By LUIGI NOVI (Lnovi) on Monday, September 10, 2007 - 6:18 pm:

The post is adequate for either board, night, but for future reference, if you want to post for a movie that doesn't yet have a board, just use the Create a New Conversation button. It's active in each of the Genre boards under Movies. :-)


By Anonymous on Monday, September 10, 2007 - 7:11 pm:

and if you're going to post spoilers, be sure to do

Spoilers!

* * *

* * *

(spoiled material)

or smoething like that so that one doesn't have to read the paragraph to know that it's going to contain spoilers. This will help prevent accidental learning from taking place... boy that sounds wrong hee hee


By inblackestnight on Monday, September 10, 2007 - 8:08 pm:

I was going to create a new conversation for the movie Luigi, but since the situation was a plausible, and law-related, one I thought here was the better choice so I could get a more specific response. Thanks for reminding me though :-)

I should add that there will be new evidence submitted for the second (murder) trial, evidence that should've been used for the first, but I suppose my real question is if it would be defended that this new evidence would be allowed to convict for murder when the attempted murder was acquitted.


By ScottN on Monday, September 10, 2007 - 8:16 pm:

Disclaimer: IANAL.

Double Jeopardy shouldn't apply. Two separate incidents.

Otherwise, it's like saying, you can rob me, get acquitted, and then rob me with impunity forever after.

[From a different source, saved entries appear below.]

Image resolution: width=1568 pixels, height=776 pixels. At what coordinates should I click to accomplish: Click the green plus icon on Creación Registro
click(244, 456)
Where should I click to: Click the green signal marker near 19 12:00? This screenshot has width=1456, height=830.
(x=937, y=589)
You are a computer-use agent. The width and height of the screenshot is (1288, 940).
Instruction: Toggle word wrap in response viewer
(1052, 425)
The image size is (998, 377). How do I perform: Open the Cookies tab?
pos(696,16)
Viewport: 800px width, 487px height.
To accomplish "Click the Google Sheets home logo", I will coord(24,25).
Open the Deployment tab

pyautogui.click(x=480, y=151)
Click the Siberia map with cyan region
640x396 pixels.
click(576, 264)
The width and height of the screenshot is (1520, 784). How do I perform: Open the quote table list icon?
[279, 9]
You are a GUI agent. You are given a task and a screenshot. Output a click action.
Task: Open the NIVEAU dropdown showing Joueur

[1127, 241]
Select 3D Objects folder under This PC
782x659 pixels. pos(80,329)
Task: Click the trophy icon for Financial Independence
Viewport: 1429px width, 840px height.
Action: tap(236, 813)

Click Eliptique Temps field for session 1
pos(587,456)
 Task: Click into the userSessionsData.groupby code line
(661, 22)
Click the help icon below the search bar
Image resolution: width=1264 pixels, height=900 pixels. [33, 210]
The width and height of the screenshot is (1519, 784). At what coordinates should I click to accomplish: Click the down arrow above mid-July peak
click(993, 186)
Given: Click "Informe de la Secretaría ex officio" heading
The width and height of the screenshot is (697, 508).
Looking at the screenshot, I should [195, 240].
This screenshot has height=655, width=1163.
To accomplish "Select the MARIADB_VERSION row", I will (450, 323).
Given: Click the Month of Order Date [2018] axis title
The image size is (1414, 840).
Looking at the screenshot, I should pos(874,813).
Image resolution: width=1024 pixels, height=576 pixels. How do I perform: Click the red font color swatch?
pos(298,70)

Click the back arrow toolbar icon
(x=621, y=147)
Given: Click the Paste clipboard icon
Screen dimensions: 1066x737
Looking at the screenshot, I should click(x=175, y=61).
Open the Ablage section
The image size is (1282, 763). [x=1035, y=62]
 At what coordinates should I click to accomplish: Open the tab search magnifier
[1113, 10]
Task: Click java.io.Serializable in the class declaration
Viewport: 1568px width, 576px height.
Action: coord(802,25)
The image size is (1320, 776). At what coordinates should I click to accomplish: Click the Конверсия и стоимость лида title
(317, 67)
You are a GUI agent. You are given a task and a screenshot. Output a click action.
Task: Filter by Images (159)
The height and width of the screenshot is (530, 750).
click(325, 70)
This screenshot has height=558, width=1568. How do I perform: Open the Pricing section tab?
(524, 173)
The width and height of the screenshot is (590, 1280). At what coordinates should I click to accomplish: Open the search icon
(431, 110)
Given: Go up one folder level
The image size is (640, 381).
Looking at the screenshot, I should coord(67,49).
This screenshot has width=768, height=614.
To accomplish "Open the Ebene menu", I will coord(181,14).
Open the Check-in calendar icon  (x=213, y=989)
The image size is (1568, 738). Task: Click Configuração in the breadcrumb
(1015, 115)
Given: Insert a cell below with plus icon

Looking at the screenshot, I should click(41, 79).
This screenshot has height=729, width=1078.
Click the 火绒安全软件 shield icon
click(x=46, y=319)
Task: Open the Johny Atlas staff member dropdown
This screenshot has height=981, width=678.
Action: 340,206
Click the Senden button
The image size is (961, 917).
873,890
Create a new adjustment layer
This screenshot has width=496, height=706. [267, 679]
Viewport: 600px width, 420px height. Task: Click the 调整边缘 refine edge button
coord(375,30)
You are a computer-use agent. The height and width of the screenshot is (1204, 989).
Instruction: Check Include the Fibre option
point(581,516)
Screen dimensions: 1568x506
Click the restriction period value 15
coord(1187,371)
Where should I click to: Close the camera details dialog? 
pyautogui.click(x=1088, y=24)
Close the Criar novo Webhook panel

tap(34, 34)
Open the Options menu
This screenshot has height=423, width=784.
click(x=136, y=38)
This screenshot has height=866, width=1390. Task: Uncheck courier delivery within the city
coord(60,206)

By inblackestnight on Tuesday, September 11, 2007 - 8:38 am:

It is a seperate incident but he may not have murdered his wife, if there is something in her will that allows pulling the plug when in a coma. He was acquitted for attempted murder, which he really was guilty for, but would evidence concerning that first trial be allowed in the second?


By Brian FitzGerald on Tuesday, September 11, 2007 - 10:42 am:

If such a case were to happen it would probably set new legal precedent.


By TomM on Tuesday, September 11, 2007 - 3:31 pm:

Disclaimer: IANAL (but I do watch a lot of L&O)

Even if the charges had been dropped before jeopardy set in, a defense lawyer would object to bringing up the circumstances of the first case as prejudicial. With the actual acquittal, it is almost certain that the judge will agree. Without that background, it is basically impossible to prove murder even without a "living will."


By ScottN on Tuesday, September 11, 2007 - 4:13 pm:

Tom, did you also stay at a Holiday Inn Express last night? :-O


By dotter31 on Wednesday, September 26, 2007 - 6:29 am:

I have a question relating to last night's SVU Premiere- so be forewarned possible SPOILER ahead.


It was about someone who faked multiple personalities in order to be able to murder their abusive parents and get away with it. At the end the woman rightly said that double jeopardy had attached so they couldn't arrest her again, so Stabler and Benson arrested her sister as an accomplice. Even if they couldn't get the woman for murder, couldn't they arrest her for perjuring herself(claiming on the stand that she was sick when they can prove she wasn't)?